Lorsque mon tour était arrivé, la plupart de ceux qui s’étaient exprimés avec une certaine profondeur étaient mes ami(e)s les plus proches, alors que les autres se contentaient de quelques mots gentils ; cependant, le témoignage m’ayant le plus marqué venait d’une fille qui ne faisait pas partie de mon cercle d’amis, mais que j’aimais bien malgré tout:
« Raph, tu vis dans ton monde, mais c’est un beau monde. »
C’est tout. Rien d’autre, juste cette petite phrase qui m’avait étrangement émue sur le coup, puis qui s’était mise à me trotter dans la tête par la suite. Qu’est-ce qu’elle avait voulu dire par là? Qu’elle me trouvait bizarre? Qu’elle admirait mon tempérament artistique? Qu’elle trouvait que je détonnais parmi les autres? Que j’étais un peu à part? Que j’étais une idéaliste, une utopiste? Est-ce qu’elle se moquait de moi, ou bien son commentaire avait été sincère?
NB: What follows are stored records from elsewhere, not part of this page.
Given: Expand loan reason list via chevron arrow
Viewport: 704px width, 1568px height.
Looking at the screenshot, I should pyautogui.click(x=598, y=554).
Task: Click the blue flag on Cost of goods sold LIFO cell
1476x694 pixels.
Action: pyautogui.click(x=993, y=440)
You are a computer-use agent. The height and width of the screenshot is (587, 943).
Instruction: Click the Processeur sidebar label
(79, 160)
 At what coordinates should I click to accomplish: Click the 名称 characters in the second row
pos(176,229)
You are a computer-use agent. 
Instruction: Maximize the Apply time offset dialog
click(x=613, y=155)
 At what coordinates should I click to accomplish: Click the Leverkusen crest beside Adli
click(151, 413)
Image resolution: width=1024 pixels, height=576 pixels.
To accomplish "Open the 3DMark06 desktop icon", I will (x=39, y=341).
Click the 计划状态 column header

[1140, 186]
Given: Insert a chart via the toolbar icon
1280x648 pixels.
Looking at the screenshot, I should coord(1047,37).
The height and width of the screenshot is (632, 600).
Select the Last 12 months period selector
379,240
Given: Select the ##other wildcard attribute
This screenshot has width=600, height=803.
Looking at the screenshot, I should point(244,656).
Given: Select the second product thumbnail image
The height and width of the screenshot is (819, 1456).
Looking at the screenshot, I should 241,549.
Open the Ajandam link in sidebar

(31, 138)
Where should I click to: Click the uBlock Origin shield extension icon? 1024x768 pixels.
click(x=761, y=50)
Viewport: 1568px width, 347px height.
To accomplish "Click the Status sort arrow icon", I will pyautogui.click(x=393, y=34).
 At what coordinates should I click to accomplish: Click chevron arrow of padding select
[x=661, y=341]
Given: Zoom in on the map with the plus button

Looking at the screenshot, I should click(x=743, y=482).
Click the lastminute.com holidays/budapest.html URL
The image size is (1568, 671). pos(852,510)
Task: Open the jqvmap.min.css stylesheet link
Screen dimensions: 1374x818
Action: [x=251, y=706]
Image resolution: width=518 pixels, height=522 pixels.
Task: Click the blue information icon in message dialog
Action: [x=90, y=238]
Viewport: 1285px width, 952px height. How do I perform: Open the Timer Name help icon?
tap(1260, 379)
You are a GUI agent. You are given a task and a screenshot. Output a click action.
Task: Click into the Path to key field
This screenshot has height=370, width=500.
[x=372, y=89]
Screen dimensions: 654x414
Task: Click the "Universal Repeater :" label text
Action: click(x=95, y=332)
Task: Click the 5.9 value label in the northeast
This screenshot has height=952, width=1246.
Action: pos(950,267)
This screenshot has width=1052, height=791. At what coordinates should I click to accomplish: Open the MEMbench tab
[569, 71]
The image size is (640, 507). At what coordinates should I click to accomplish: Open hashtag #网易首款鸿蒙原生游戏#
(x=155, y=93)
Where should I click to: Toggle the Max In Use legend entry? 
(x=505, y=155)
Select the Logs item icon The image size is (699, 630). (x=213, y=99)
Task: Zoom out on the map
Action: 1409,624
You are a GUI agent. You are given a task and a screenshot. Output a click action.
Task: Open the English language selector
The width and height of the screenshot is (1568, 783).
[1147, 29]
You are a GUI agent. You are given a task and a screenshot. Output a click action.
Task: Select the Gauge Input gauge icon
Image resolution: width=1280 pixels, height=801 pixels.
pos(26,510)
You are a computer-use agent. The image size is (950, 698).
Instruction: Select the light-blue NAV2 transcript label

Hé bien, je dois avouer que je n’en ai toujours aucune idée, que je ne le saurai sans doute jamais… et que ça n’a aucune espèce d’importance.
Le fait est que, pour moi, ce témoignage signifie beaucoup, d’une manière que je n’aurais pas suspectée. Pour moi, il représente le fait que j’ai un univers intérieur riche, qui transparaît dans mes actions et dans mon quotidien que je cultive ce monde et en projette inconsciemment un reflet autour de moi, ce qui m’aide à être une meilleure personne et à agir en accord avec mes valeurs ; que je n’ai peut-être pas les deux pieds sur terre, mais que ça peut inspirer certaines personnes et aussi les rassurer s’ils ont, eux aussi, la tête dans les nuages ; que je deviens petit à petit ce que j’ai toujours voulu être et que ceux qui savent observer peuvent le voir.
Franchement, ça m’avait fait du bien.
Nous avons tous un monde intérieur, constitué de nos valeurs, nos sentiments, nos intérêts, nos relations, nos passions, nos zones d’ombre, nos faiblesses, nos déchirures, nos exaltations, nos douleurs, nos victoires. Certains d’entre nous portent cet amalgame comme on porte un drapeau, le remuant dans les airs pour que tous sachent ce qu’ils sont, qui ils sont. Certains (comme moi, je crois bien) laissent transparaître leur univers intérieur en filigrane, doucement, dans leurs mots, leurs gestes, leurs sourires, leurs silences. D’autres, enfin, ne veulent pas dévoiler ce qu’ils ont à l’intérieur. Pour une panoplie de raisons, bonnes ou mauvaises, ils préfèrent que personne ne puisse voir ce qu’ils sont vraiment, par désir de demeurer mystérieux…. ou par peur du rejet. Quoi qu’il en soit, chacun possède son propre monde intérieur, l’habite, l’apprivoise jour après jour, certains avec aisance, d’autres avec maladresse. L’important, je crois, c’est d’accepter cet univers qui nous est propre, de le cultiver, de lui permettre d’être, tout simplement.
« Raph, tu vis dans ton monde, mais c’est un beau monde. » Oui, je le pense aussi… et je ne l’échangerai contre aucun autre.
Et vous, quelle relation entretenez-vous avec votre monde intérieur?